| WORK REQUEST |
Once you find the line with "Contact (80, 60)" in the data that follows, repeat it and every line after it exactly, through the line with "Lennel House staff, Coldstream… (92, 2217)".

(DATA SUPPLIED)

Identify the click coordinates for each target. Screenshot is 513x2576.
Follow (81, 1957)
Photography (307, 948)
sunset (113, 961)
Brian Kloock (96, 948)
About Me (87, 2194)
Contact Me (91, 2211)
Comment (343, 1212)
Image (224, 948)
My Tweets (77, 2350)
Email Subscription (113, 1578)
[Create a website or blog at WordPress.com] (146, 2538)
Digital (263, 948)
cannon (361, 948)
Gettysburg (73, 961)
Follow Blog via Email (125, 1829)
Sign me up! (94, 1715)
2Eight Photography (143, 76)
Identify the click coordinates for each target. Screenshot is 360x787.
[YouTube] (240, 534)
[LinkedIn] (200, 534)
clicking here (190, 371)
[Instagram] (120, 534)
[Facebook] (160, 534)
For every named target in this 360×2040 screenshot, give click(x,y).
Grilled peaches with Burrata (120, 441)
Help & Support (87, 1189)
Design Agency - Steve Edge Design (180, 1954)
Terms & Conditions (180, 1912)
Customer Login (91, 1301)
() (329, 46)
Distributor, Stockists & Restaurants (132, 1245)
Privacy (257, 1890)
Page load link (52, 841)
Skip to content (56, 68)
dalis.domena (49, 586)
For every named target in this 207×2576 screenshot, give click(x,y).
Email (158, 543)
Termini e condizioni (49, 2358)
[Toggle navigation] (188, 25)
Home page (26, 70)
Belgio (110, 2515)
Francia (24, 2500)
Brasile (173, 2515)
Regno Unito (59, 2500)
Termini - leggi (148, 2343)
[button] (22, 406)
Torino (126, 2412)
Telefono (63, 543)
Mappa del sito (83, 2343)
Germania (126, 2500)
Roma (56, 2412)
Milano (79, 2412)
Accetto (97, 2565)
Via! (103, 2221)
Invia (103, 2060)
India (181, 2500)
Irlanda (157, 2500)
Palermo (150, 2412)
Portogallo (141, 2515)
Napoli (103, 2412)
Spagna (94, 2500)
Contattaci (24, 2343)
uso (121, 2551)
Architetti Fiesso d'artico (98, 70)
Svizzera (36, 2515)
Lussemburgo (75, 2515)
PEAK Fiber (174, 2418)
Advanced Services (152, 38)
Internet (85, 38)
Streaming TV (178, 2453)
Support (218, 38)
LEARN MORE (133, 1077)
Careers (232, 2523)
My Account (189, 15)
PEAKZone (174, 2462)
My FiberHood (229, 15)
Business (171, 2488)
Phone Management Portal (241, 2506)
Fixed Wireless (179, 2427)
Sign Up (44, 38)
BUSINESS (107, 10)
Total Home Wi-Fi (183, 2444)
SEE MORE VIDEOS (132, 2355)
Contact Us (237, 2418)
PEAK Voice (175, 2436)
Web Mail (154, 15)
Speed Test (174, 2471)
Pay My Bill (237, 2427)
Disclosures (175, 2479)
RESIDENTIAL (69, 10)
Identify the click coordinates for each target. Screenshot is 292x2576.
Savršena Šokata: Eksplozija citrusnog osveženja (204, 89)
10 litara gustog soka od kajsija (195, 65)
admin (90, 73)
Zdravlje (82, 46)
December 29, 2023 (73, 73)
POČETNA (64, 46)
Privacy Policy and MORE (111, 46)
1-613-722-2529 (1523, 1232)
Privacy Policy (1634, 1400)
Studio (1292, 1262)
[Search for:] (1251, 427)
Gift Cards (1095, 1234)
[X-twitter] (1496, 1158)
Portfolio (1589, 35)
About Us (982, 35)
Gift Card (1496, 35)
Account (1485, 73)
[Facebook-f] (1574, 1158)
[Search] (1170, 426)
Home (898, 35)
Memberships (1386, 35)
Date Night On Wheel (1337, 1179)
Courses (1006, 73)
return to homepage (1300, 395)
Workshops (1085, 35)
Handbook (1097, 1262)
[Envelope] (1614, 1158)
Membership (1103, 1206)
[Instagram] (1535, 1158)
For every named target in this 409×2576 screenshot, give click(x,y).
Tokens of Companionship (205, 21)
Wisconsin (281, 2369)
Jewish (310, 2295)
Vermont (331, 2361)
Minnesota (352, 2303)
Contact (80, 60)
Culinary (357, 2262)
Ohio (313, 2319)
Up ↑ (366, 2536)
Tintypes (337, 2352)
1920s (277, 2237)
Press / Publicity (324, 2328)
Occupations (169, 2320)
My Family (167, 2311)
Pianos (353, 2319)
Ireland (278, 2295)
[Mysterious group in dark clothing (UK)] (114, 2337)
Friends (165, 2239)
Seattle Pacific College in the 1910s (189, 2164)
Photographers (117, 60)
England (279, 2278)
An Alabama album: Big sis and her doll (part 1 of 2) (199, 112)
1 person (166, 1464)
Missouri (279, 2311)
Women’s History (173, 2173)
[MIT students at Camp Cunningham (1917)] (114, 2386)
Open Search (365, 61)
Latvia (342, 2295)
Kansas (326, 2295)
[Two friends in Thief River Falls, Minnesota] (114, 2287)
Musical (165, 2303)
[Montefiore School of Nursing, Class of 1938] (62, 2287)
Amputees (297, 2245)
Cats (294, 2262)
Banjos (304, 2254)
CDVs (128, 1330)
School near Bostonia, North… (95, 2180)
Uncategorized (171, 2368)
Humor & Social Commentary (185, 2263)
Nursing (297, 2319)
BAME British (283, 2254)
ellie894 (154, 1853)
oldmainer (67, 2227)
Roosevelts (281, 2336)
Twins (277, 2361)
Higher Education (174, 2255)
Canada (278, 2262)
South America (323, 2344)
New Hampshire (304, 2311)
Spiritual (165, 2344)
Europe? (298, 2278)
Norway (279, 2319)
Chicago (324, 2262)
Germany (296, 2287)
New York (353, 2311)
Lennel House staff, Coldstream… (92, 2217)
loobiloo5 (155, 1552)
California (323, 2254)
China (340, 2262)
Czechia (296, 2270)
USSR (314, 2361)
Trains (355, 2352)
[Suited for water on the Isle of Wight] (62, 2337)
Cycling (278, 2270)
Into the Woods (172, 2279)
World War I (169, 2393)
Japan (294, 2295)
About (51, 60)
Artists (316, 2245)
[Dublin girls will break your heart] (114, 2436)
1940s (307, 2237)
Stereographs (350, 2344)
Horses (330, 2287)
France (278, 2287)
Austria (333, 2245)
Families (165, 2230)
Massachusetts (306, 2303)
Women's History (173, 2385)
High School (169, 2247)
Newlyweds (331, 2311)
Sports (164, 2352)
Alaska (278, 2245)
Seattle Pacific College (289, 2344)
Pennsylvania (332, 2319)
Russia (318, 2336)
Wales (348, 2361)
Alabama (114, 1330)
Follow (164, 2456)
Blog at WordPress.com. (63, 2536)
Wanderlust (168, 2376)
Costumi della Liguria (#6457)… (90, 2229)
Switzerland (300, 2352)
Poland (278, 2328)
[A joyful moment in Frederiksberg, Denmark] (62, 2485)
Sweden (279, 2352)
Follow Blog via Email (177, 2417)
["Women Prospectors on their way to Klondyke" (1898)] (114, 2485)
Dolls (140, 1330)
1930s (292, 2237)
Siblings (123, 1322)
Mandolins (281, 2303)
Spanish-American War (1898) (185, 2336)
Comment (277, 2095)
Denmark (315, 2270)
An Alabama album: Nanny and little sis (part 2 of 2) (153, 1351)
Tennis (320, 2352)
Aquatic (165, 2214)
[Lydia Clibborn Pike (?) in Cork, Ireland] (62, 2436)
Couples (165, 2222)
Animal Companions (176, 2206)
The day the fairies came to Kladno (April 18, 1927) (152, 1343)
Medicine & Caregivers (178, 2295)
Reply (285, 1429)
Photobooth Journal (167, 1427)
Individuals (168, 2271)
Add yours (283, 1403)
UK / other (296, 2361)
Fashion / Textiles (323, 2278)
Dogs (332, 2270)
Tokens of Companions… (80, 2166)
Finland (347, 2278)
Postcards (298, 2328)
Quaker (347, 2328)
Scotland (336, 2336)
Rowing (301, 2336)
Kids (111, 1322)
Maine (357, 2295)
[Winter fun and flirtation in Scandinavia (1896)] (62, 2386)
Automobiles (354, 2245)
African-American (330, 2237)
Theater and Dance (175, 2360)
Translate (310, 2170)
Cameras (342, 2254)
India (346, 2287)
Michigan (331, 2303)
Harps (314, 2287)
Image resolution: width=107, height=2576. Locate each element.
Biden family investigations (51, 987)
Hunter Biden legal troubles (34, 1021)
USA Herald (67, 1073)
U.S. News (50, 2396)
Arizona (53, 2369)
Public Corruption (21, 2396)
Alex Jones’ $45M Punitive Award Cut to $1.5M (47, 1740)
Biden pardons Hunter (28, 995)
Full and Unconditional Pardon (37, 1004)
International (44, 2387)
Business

(End DATA SUPPLIED)

| WRITTEN RESPONSE |
Contact (80, 60)
Culinary (357, 2262)
Ohio (313, 2319)
Up ↑ (366, 2536)
Tintypes (337, 2352)
1920s (277, 2237)
Press / Publicity (324, 2328)
Occupations (169, 2320)
My Family (167, 2311)
Pianos (353, 2319)
Ireland (278, 2295)
[Mysterious group in dark clothing (UK)] (114, 2337)
Friends (165, 2239)
Seattle Pacific College in the 1910s (189, 2164)
Photographers (117, 60)
England (279, 2278)
An Alabama album: Big sis and her doll (part 1 of 2) (199, 112)
1 person (166, 1464)
Missouri (279, 2311)
Women’s History (173, 2173)
[MIT students at Camp Cunningham (1917)] (114, 2386)
Open Search (365, 61)
Latvia (342, 2295)
Kansas (326, 2295)
[Two friends in Thief River Falls, Minnesota] (114, 2287)
Musical (165, 2303)
[Montefiore School of Nursing, Class of 1938] (62, 2287)
Amputees (297, 2245)
Cats (294, 2262)
Banjos (304, 2254)
CDVs (128, 1330)
School near Bostonia, North… (95, 2180)
Uncategorized (171, 2368)
Humor & Social Commentary (185, 2263)
Nursing (297, 2319)
BAME British (283, 2254)
ellie894 (154, 1853)
oldmainer (67, 2227)
Roosevelts (281, 2336)
Twins (277, 2361)
Higher Education (174, 2255)
Canada (278, 2262)
South America (323, 2344)
New Hampshire (304, 2311)
Spiritual (165, 2344)
Europe? (298, 2278)
Norway (279, 2319)
Chicago (324, 2262)
Germany (296, 2287)
New York (353, 2311)
Lennel House staff, Coldstream… (92, 2217)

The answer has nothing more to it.